Efficiency enables this, of course. Over recent years the bank has retired more than 18,000 applications; streamlined from 488 mid-range server models to six standard models; consolidated 22 collateral management systems to one; reduced eight different teller systems to one unified system; consolidated 64 data centres worldwide to 14; and integrated 15 fraud and claims platforms to just one, while improving fraud detection at the same time.
It is also essential to drive down costs because margins on lower-risk business are by definition thin. The attractions of that have not always been obvious.
“We had some criticism over responsible growth at first from investors who suggested we were only talking about it because our competitors were growing faster than us,” Moynihan recalls.
But they have not been complaining recently. In the first three months of this year Bank of America enjoyed the most profitable quarter in its history, with net income of $6.9 billion, 30% ahead of the year before. The share price that had rattled along at between $16.50 and $17.50 from the end of 2013 to the end of 2016, started climbing last year, doubling in value from November 2016 to the end of the first quarter 2018.

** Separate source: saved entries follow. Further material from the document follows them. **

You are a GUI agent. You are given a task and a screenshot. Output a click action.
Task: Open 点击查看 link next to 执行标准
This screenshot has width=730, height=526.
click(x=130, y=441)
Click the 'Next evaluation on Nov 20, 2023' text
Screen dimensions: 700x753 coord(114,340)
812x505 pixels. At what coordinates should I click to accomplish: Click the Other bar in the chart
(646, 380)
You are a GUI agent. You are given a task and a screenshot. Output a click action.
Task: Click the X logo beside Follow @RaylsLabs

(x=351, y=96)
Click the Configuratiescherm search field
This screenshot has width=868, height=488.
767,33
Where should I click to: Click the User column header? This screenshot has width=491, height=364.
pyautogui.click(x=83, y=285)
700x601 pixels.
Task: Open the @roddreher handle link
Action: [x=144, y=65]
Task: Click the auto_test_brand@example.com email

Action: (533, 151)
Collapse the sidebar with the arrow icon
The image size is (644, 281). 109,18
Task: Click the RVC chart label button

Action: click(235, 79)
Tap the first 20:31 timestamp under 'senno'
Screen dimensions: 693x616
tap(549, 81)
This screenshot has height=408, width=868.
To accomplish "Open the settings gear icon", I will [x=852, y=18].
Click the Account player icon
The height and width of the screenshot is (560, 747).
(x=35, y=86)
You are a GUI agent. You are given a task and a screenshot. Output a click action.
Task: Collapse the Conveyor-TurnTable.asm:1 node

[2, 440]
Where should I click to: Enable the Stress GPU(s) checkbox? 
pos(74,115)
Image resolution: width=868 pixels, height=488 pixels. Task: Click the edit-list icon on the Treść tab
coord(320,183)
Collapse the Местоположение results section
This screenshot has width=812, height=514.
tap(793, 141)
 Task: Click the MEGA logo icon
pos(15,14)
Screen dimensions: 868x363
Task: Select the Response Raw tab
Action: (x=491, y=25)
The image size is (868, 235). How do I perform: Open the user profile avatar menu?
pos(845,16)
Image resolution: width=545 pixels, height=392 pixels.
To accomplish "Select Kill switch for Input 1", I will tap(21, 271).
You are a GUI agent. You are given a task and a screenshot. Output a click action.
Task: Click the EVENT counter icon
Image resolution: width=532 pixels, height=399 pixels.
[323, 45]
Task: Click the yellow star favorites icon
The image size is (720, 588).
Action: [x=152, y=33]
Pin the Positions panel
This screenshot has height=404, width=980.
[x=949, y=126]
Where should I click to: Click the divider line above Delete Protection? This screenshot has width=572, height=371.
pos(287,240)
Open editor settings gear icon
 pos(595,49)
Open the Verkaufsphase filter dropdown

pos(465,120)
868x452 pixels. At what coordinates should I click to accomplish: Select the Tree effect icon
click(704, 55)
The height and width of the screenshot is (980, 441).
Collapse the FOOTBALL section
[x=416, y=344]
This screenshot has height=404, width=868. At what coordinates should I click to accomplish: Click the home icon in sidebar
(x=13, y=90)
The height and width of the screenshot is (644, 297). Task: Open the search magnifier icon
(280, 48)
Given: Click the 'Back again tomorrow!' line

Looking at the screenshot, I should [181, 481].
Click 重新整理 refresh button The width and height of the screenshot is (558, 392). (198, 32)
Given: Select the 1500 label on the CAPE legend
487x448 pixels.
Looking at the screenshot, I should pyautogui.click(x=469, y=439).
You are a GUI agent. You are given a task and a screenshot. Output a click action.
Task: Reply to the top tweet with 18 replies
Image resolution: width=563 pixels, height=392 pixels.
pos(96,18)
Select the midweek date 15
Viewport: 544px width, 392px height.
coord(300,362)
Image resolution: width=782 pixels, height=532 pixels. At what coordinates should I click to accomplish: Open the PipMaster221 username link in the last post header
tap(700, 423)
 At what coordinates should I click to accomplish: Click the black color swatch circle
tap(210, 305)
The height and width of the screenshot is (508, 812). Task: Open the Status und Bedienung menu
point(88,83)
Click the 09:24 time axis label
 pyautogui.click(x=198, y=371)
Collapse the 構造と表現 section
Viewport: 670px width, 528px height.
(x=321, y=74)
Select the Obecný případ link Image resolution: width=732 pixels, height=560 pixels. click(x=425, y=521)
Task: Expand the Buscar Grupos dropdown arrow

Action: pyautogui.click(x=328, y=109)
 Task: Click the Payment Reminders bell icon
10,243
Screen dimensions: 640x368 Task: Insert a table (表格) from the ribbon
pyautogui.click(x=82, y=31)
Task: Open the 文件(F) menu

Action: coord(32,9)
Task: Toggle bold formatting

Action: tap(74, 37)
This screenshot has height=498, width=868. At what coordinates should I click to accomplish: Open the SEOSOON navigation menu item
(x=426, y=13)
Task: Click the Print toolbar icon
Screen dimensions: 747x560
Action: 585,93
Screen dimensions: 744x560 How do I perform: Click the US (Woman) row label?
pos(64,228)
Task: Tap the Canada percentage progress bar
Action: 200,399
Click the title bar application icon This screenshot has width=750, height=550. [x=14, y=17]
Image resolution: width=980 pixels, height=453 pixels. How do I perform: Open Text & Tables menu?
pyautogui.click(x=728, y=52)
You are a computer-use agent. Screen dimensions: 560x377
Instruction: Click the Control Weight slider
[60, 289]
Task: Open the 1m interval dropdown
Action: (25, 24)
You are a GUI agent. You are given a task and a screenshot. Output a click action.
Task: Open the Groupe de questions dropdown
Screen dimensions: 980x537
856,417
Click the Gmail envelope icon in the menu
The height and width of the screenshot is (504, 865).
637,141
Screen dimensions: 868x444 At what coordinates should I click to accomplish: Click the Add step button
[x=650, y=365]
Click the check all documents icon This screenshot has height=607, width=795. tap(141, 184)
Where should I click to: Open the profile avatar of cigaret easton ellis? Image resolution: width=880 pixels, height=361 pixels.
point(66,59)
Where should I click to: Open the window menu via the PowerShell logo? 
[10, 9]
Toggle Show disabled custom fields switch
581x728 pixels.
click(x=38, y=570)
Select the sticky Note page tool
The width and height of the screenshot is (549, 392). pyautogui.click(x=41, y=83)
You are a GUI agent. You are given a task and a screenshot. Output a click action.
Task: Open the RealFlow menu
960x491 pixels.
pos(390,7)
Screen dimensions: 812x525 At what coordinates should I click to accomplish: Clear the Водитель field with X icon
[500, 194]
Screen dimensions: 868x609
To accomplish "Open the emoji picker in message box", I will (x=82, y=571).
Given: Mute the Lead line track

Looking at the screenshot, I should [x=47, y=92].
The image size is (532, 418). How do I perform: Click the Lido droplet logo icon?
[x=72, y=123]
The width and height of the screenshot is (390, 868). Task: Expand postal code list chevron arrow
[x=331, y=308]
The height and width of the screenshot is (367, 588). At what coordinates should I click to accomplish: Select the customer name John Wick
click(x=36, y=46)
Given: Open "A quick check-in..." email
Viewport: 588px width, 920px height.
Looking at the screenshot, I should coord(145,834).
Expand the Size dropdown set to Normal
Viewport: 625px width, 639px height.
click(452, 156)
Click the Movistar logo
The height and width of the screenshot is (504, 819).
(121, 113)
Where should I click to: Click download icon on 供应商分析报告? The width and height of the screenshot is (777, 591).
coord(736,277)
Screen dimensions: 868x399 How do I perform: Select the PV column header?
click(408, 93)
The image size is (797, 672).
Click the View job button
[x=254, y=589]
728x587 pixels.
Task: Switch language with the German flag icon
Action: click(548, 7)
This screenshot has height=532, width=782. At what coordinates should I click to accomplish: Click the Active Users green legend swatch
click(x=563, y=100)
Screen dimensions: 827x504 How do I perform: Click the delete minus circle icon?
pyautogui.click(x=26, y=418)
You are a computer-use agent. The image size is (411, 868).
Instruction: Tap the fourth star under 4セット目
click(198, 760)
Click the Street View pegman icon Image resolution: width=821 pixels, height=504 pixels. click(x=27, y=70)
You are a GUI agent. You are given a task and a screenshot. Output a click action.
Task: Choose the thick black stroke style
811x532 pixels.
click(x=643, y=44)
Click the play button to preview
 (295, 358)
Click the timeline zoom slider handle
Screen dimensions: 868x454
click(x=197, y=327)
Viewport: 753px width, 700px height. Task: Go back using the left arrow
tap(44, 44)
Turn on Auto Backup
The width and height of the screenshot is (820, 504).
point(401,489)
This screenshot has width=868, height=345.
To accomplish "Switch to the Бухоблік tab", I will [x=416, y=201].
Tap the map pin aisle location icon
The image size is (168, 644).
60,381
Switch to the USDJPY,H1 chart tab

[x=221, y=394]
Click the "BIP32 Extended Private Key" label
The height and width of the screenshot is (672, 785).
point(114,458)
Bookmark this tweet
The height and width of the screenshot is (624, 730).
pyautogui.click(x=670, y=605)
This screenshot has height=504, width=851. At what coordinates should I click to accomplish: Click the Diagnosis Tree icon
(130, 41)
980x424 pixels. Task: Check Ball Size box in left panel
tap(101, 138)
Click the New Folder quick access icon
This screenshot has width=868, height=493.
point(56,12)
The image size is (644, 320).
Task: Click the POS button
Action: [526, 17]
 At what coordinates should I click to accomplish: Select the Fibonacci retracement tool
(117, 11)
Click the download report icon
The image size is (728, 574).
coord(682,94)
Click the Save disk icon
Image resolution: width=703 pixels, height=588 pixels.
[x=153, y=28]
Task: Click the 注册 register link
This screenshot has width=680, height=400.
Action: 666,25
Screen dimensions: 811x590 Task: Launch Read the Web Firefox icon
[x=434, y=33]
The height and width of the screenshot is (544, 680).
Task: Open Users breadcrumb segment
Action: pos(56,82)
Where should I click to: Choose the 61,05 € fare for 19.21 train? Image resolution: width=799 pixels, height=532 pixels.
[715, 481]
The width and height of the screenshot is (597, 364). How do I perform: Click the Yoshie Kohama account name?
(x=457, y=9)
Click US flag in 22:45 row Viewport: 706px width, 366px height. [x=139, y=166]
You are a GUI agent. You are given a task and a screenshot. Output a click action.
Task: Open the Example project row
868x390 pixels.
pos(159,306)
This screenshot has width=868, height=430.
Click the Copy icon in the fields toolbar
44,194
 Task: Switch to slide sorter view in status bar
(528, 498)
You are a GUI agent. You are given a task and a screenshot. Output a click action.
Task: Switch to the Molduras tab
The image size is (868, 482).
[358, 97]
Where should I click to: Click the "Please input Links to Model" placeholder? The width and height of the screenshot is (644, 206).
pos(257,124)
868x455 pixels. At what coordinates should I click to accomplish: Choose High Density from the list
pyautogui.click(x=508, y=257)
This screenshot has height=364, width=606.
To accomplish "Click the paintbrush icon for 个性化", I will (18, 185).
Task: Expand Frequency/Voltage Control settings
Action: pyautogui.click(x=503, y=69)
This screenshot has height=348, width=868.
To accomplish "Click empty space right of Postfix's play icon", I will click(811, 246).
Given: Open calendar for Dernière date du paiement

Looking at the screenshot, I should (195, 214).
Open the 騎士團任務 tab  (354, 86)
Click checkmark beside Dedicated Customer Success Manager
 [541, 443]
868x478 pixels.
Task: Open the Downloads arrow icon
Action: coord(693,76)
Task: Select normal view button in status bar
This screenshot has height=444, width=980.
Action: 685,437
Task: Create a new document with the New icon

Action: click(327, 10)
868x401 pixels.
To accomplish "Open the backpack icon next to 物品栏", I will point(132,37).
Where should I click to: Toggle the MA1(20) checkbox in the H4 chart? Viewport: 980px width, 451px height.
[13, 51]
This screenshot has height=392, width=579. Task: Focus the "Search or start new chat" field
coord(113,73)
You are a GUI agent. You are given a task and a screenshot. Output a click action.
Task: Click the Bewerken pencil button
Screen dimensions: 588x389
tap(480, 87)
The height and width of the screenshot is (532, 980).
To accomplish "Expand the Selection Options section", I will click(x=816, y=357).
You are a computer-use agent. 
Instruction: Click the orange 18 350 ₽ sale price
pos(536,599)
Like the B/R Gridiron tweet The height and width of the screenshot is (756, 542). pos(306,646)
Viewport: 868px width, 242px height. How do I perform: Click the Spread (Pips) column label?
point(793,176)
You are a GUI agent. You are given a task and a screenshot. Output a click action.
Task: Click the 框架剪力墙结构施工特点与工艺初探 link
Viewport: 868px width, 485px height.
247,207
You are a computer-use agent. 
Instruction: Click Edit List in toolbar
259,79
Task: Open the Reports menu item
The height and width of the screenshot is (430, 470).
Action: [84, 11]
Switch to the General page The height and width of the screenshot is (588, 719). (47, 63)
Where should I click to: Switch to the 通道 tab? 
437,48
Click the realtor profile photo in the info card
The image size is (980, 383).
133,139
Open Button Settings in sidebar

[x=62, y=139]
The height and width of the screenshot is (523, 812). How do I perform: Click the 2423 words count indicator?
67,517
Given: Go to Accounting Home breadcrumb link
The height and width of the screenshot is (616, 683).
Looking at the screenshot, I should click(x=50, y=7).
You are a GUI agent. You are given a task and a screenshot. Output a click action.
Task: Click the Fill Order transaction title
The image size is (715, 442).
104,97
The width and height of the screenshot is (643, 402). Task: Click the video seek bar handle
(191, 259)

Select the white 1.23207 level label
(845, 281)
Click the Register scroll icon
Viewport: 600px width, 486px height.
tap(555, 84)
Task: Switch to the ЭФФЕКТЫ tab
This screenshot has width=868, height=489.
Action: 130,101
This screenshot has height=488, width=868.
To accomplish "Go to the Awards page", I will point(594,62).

"We don't declare an ambition to be the biggest bank in the world, but if doing the right business with the right clients happens to take us there, then that's fine by us."- Brian Moynihan
Good risk management and a restrained risk appetite mean that Bank of America is set to serve customers and communities steadily across the cycle instead of over-extending credit in the good times and snatching it back in the bad and so contributing to pro-cyclicality. Moynihan points to Texas and the impact of the declining oil price as an example.
“We saw rapid growth in commercial real estate in Texas, for example, and some providers had to pull back,” he says. “By contrast, because we hadn’t grown too fast during the good times, we didn’t have to stop lending through the downturn in the oil price in early 2017. Rather we kept putting on new loans at pretty much the same rate.”
Investors now get it. Bank of America’s market capitalization rose from about $165 billion in November 2016 to over $330 billion in March of this year before settling down to just over $307 billion in mid June, as fears over trade wars and central bank tightening trimmed enthusiasm for large banks.
It is now the world’s third largest bank by market capitalization, behind only JPMorgan and Industrial and Commercial Bank of China. Bank of America ranked seventh in the world by this measure as recently as 2016.
“We don’t declare an ambition to be the biggest bank in the world either by market capitalization, by assets or by any other measure,” Moynihan tells Euromoney.“Having that as your aim would be a good way to make mistakes. But if dealing with our customers – doing the right business with the right clients, taking appropriate risks – happens to take us to being the biggest bank in the world, then that’s fine by us.”